Write out the lines below exactly, beginning at the one with "You are a GUI" and stopping after the one with "the collapsed div"; the pictures are not copied.

===== Entries supplied

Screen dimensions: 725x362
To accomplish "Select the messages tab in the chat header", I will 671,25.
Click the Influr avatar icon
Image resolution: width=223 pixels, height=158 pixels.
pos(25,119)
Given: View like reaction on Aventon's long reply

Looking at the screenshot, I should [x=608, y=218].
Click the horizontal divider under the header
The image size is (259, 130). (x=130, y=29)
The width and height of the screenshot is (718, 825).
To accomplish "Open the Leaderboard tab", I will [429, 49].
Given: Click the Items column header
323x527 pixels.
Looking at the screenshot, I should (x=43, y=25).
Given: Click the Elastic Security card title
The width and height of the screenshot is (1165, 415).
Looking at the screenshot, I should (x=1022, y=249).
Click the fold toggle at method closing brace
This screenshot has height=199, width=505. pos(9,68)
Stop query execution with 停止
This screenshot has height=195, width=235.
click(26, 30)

==========
===== Entries supplied

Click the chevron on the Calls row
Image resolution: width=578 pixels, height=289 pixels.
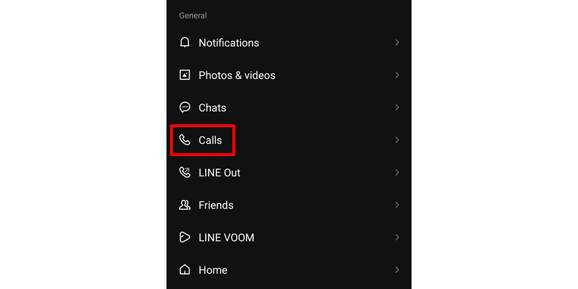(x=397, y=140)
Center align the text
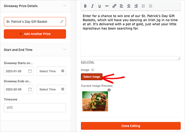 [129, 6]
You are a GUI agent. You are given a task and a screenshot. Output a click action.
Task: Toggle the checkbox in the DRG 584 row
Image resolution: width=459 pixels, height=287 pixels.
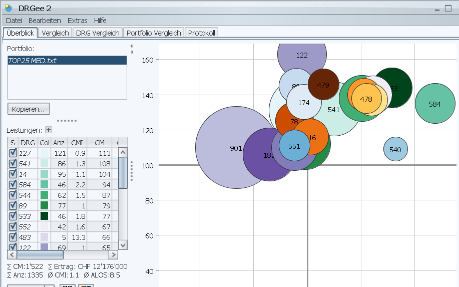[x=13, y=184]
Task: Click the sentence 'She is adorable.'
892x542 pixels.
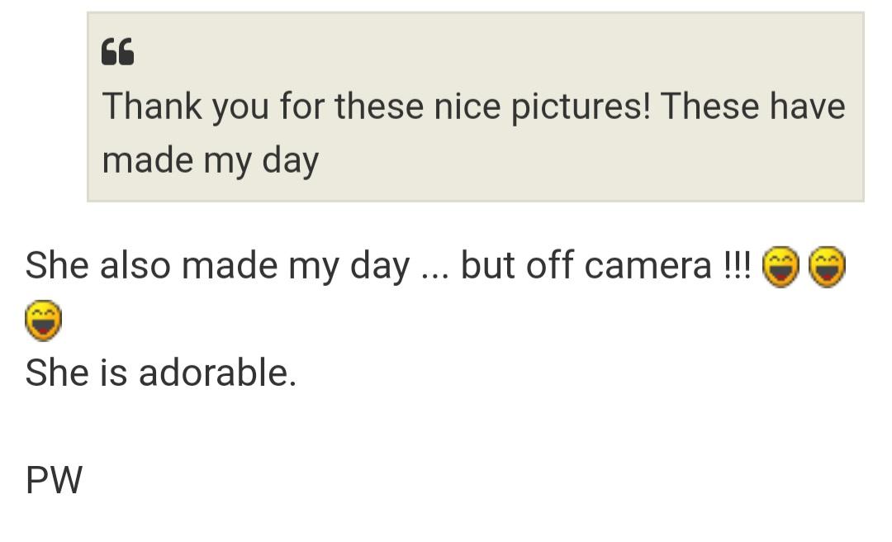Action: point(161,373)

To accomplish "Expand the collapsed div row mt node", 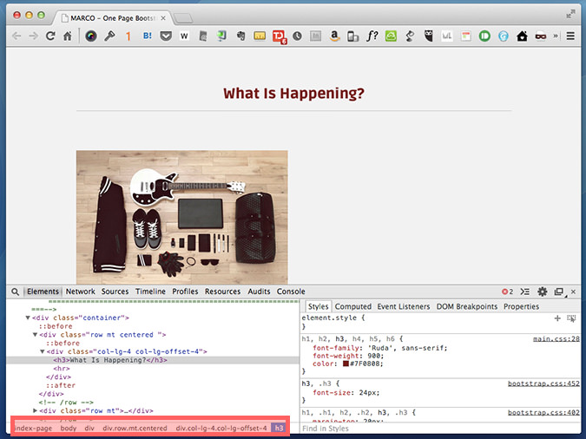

==========

▸ Response area
You are a GUI agent. You are given a task and a screenshot. Output a click action.
Task: Toggle the checkbox in the DRG 584 row
Image resolution: width=459 pixels, height=287 pixels.
[x=13, y=184]
Task: Click the sentence 'She is adorable.'
892x542 pixels.
Action: point(161,373)

To accomplish "Expand the collapsed div row mt node", 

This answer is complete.